Ewangelia S.Roberto, Księga Ligi, 26-50
W ostatnim możliwym momencie Barcelona wróciła do walki o trzeci z rzędu triumf w lidze hiszpańskiej. Do końca sezonu pozostało Blaugranie pięć spotkań (i finał Copa del Rey), prawdopodobnie trzeba wygrać wszystkie i liczyć na stratę co najmniej trzech punktów przez Real Madryt co jest trudne, ale nie niemożliwe. Barcelona zagra aż trzy mecze u siebie, na początek z czerwoną latarnią hiszpańskiej ekstraklasy, Osasuną Pampeluna. Mecz na Camp Nou już dziś o 19:30.

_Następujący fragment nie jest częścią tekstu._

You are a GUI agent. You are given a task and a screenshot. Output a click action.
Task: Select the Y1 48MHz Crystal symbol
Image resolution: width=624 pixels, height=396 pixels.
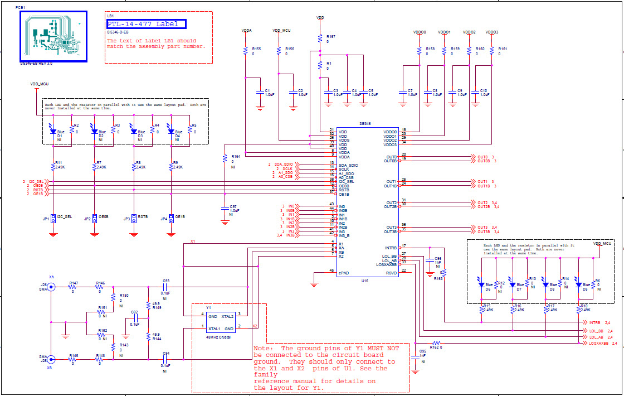click(221, 321)
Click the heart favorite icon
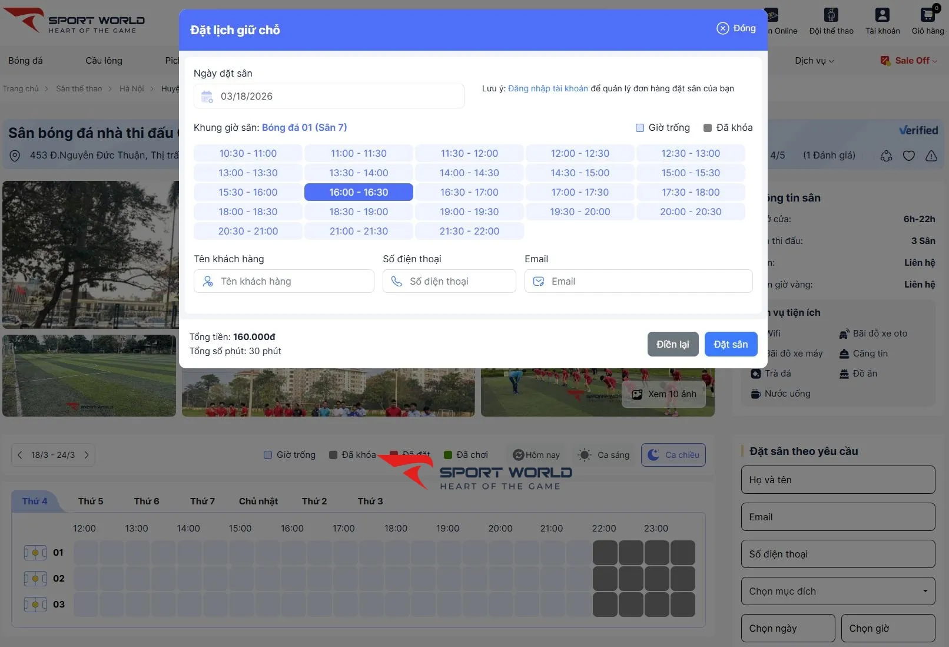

Osasuna wróciła w tym sezonie do La Liga, ale na 5 kolejek przed końcem ma jedynie matematyczne szanse na utrzymanie. "Duma Katalonii" z pewnością nie wyciągnie pomocnej dłoni i należy się raczej spodziewać scenariusza rodem z kilku wcześniejszych meczów, które Barcelona wygrywała na Camp Nou kolejno 8:0, 4:0, 5:1 i 7:0. 12 bramek w tych czterech spotkaniach (!) zdobył Leo Messi, który w minioną niedzielę w Madrycie świętował gola numer 500 dla pierwszej drużyny FC Barcelony. Leo zostanie dziś kolejny raz uhonorowany przez klub i kibiców, a następnie zrobi wszystko by rozpocząć szóstą setkę bramek dla Blaugrany. Kolejny raz będzie musiał radzić sobie bez Neymara, który dzisiejszym spotkaniem kończy zawieszenie za klaskanie arbitrowi. Obok Leo zagra Luis Suarez i prawdopodobnie raz jeszcze Paco Alcacer.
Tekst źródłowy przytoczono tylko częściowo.